The decorator translates one declaration into every wire surface:

GeneratedWhat it isWhere it surfaces
PostThe wire DTO — every #[expose]d column, no SeaORM internals and nothing left unexposedHTTP responses, OpenAPI schema
CreatePostDtoA struct holding fields marked input(create)POST /posts body
UpdatePostDtoA struct holding fields marked input(update)PATCH /posts/:id body

service = super::service::PostsService tells the macro which service owns the entity. The path is required as soon as the entity declares an exposed relation or another feature needs the PK loader — posts has neither yet, but the attribute is already in place for when you add one.

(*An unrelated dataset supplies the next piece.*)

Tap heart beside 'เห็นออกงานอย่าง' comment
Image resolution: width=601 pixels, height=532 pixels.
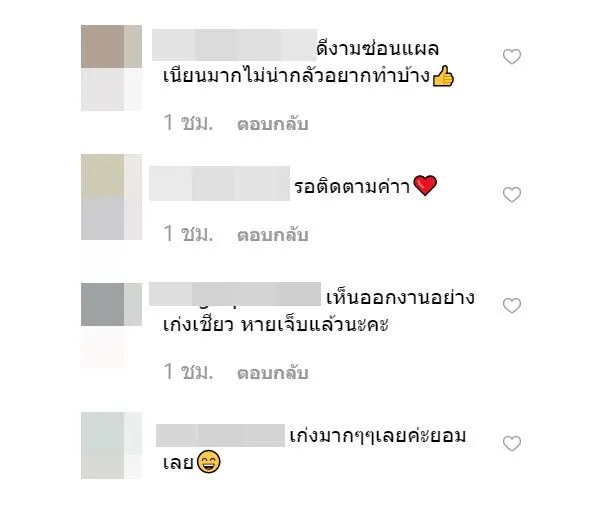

Two patterns cover this entity; a third shows up when you copy users in api.

AttributeEffect
#[expose]Bare — the field is read-only on the wire (appears in Post), but not in any input
#[expose(input(create, update), validate(length(min = 1)))]Field appears in Post (input implies read) and in CreatePostDto and UpdatePostDto, with the validator rule wired
#[expose(input(create))]Field appears in Post and only in CreatePostDto — common for fields that can be set but not edited
(no #[expose])Field is hidden from Post and from every input — the masker fills it back in from defaults so Ability::mask sees the whole row

Leaving a field unexposed matters once a feature carries server-side columns — password hashes, tenant ids set from a JWT. Because exposure is opt-in, those columns stay off the wire by default; api is where unexposed columns and masking become load-bearing.

The feature root re-exports what other modules import. Keep it small — this is the public surface.

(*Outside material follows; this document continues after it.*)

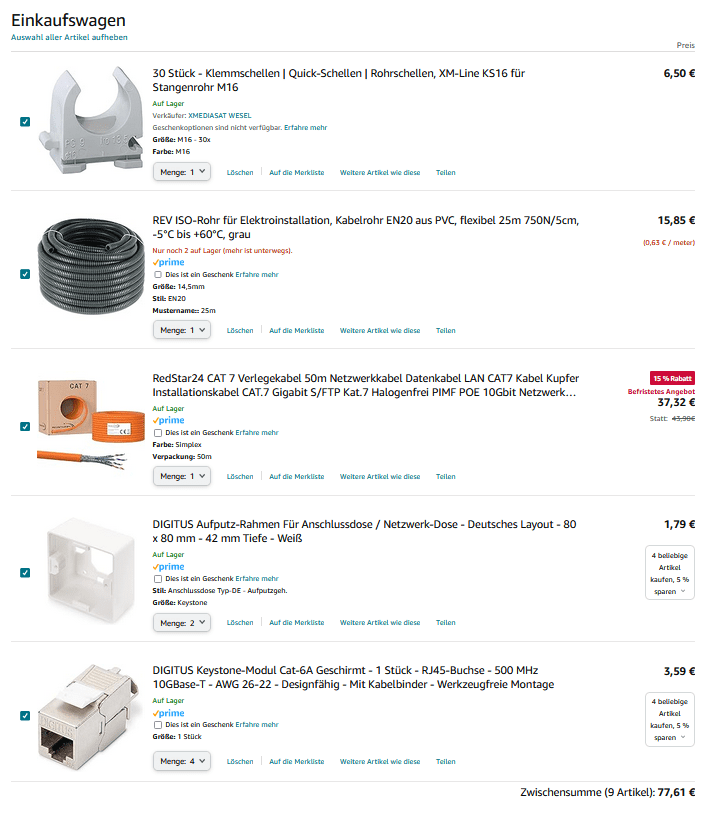
Task: Delete the REV ISO-Rohr item via Löschen
Action: [240, 330]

crates/features/src/posts/mod.rs
mod entity;
mod module;
pub use entity::*;
pub use module::PostsModule;

PostsService doesn’t exist yet; that’s the next page. For now, keep module.rs and service.rs stubbed so the crate compiles.

crates/features/src/posts/module.rs
use nest_rs_core::module;
#[module]
pub struct PostsModule;
crates/features/src/posts/service.rs
// Filled in on the next page.

Wire the feature into the parent crate’s lib.rs:

crates/features/src/lib.rs
pub mod posts;
Terminal window
$ nestrs run check
Checking features v0.1.0
Finished `dev` profile [unoptimized] target(s) in 1.42s

The macro expanded, the entity compiled, and Post / CreatePostDto / UpdatePostDto are now usable from the rest of the crate.

  • A Post SeaORM entity with id, title, body.
  • An auto-generated Post wire DTO and CreatePostDto / UpdatePostDto input structs.
  • A PostsModule shell ready to declare its first provider.